By Dr Silpaja Chandrasekar, PhDReviewed by Susha Cheriyedath, M.Sc.Nov 17 2023

In an article recently submitted to the ArXiV* server, researchers addressed a crucial issue prevalent in large pre-trained language models (LLMs). While highly fluent and creative, these models often produce factually inaccurate information, referred to as 'hallucinations,' posing risks of spreading misinformation. To counter this, the researchers focused on fine-tuning LLMs for improved factual accuracy without relying on labor-intensive human labeling.

*Study: Factuality Fine-Tuning: Mitigating Hallucinations in Large Pre-trained Language Models. Image credit: Sippapas somboonkarn/Shutterstock*

*Important notice: arXiv publishes preliminary scientific reports that are not peer-reviewed and, therefore, should not be regarded as definitive, used to guide development decisions, or treated as established information in the field of artificial intelligence research.

They capitalized on recent Natural Language Processing (NLP) advancements: one, evaluating text factuality by gauging consistency with external knowledge bases or model confidence scores, and two, employing the direct preference optimization (DPO) algorithm. This algorithm allowed them to fine-tune language models by ranking preferences for different responses rather than solely relying on supervised learning. Their approach, using automatically generated factuality preference rankings via retrieval systems or their novel retrieval-free method, notably enhanced the factuality of Llama-2 in diverse open-ended settings.

Background

Recent advancements in LLMs, especially those utilizing reinforcement learning from human feedback (RLHF), have created sophisticated dialogue agents. Despite being trained on vast datasets and fine-tuned for various tasks, these models often produce confidently inaccurate statements. Even high-performing models like Generative Pre-trained Transformer 3.5 (GPT-3.5) frequently generate false citations when asked about study authors.

Interestingly, these models display uncertainty in more straightforward question-answering scenarios, highlighting their recognition of knowledge limitations. An essential challenge is defining an objective that reliably captures factual accuracy. Traditional goals, such as maximum likelihood, may inadvertently promote spreading probability across multiple responses, including incorrect ones, leading to factual errors—particularly evident when handling unfamiliar queries.

Factuality Enhancement via Preference-Based Tuning

To enhance factuality directly, researchers adopt an RL framework centered on preferences over potential responses in the pursuit of fine-tuning language models. This approach requires understanding RL in the context of language models and the specific algorithm employed by DPO.
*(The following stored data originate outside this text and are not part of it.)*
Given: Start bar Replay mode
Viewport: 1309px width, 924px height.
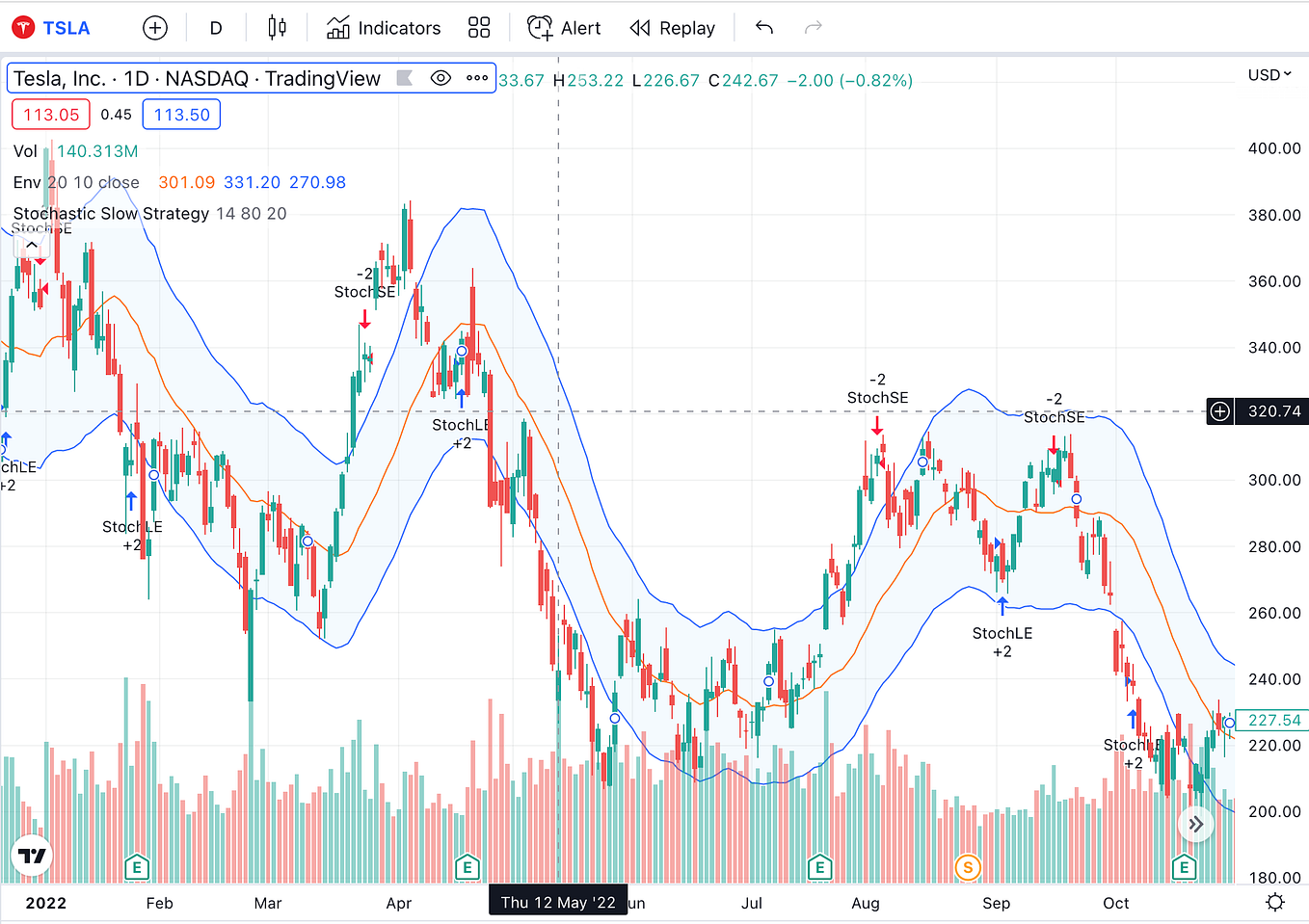Looking at the screenshot, I should [672, 27].
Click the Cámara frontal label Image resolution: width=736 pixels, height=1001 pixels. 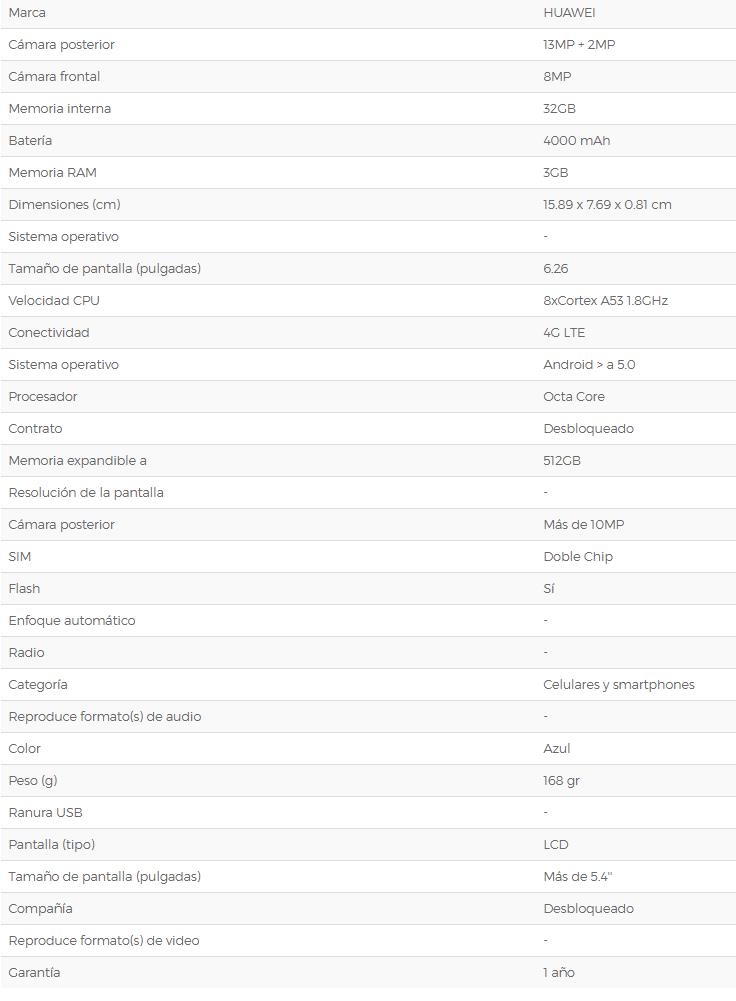click(x=54, y=77)
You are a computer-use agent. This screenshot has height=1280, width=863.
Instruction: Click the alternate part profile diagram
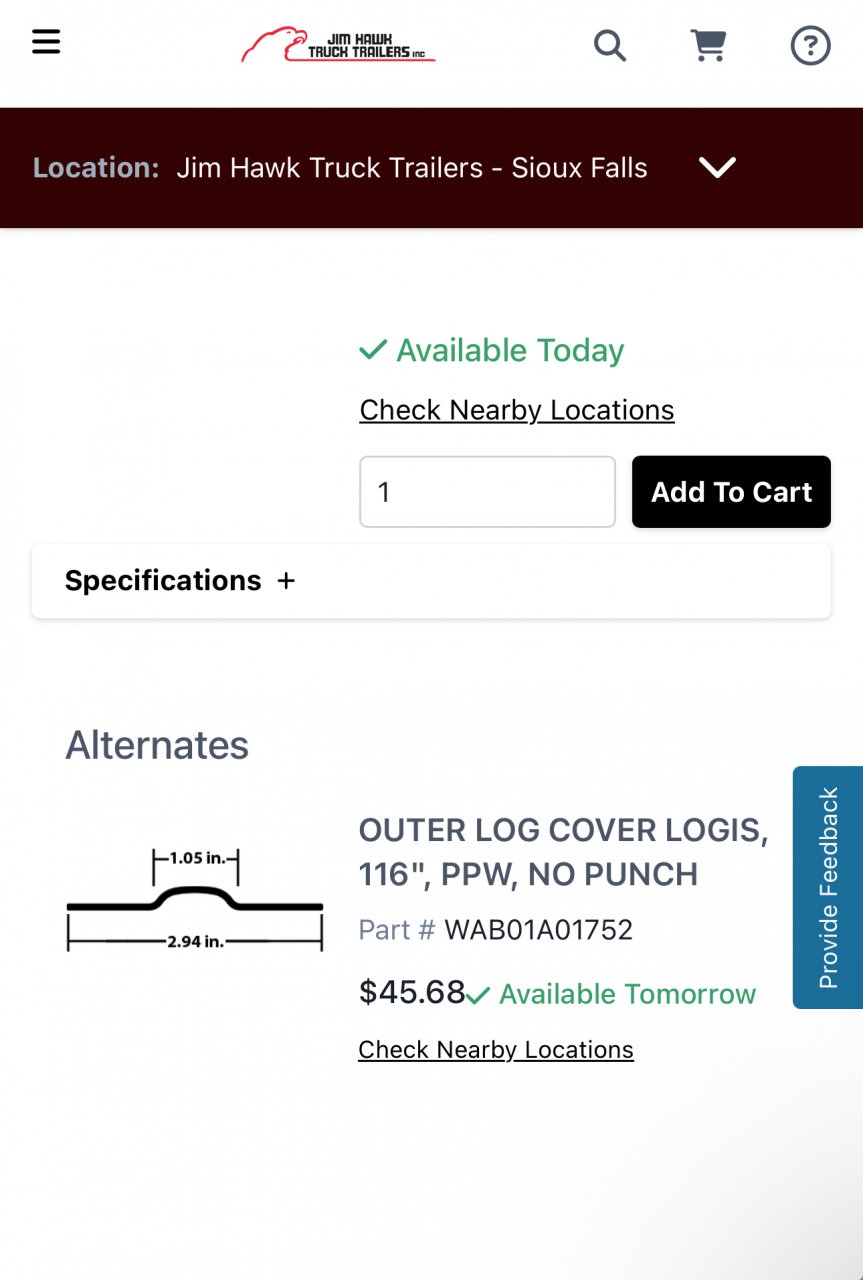[195, 899]
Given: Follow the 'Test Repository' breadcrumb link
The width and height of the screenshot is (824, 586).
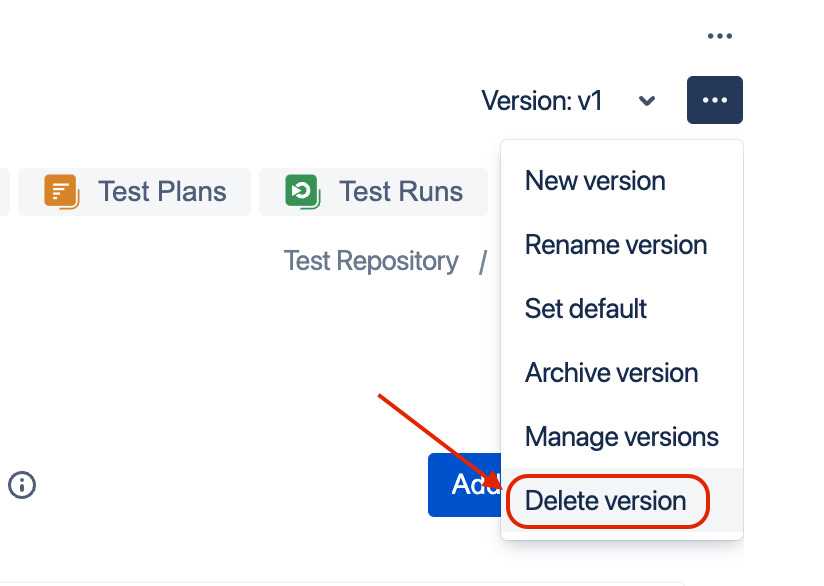Looking at the screenshot, I should [371, 261].
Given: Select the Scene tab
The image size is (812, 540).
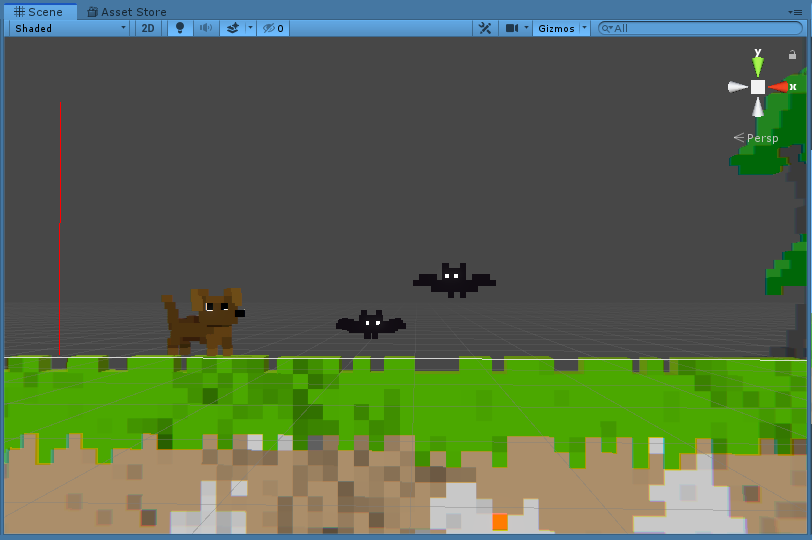Looking at the screenshot, I should coord(39,12).
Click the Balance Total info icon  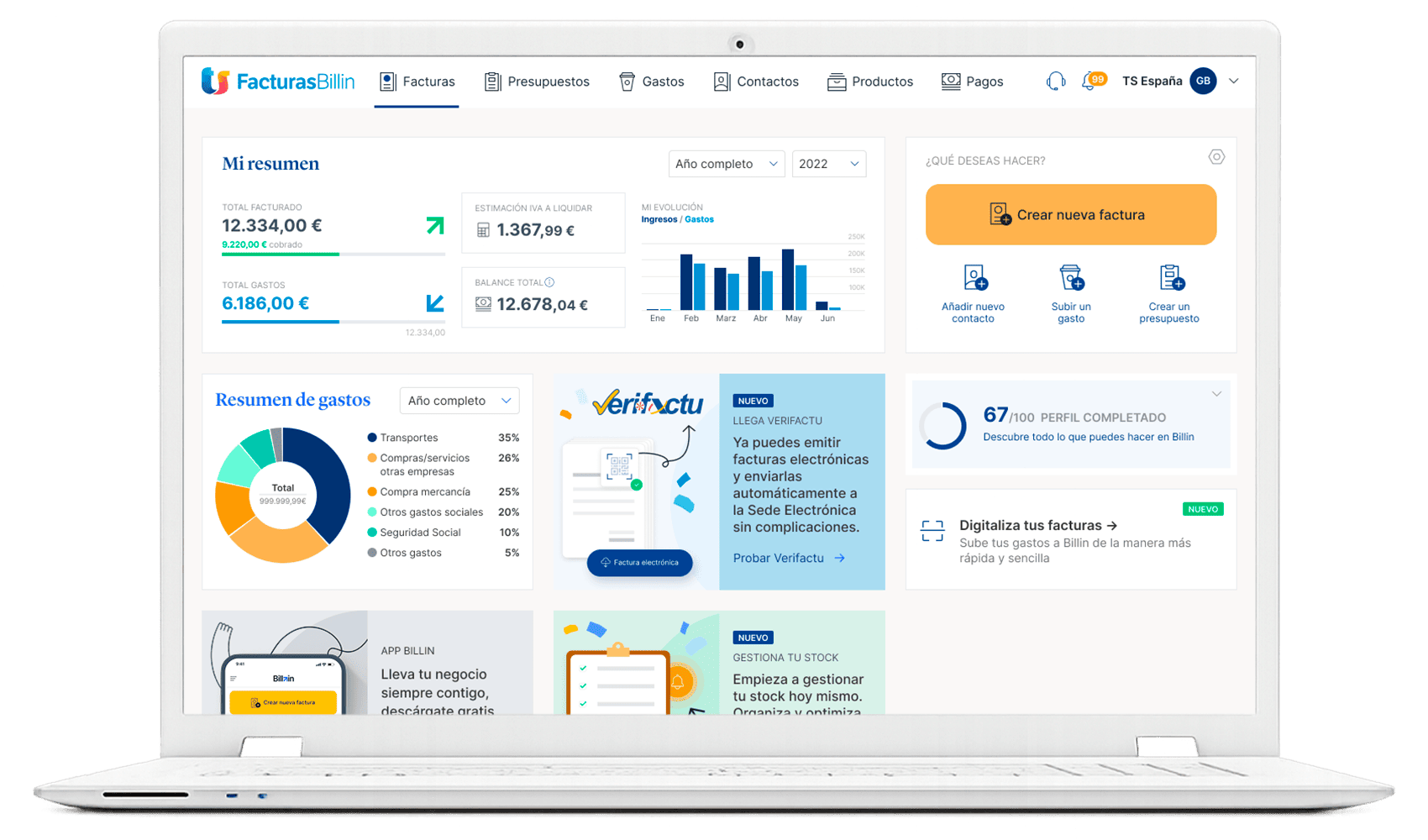pos(549,282)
RL has successfully refined language models by extracting intricate behaviors from their pre-trained weights. In RL, a language model policy produces a distribution over responses given an input query. The objective is to maximize the average reward of outputs, typically determined by a reward function evaluating the desirability of input-output pairs. However, solely optimizing for reward can lead to overoptimization, where models exploit reward function nuances not aligned with intended behavior. Common RL objectives aim to maximize rewards while imposing a penalty that discourages substantial deviation from the pre-trained reference model.

DPO simplifies RL for language models by leveraging preference pairs rather than explicit reward functions. These pairs involve prompts and candidate responses, signifying a preference for one response. DPO operates by optimizing a classification loss directly on these preference pairs, facilitating stable learning from fixed preference datasets without the need for explicit reward function fitting or policy sampling loops during training.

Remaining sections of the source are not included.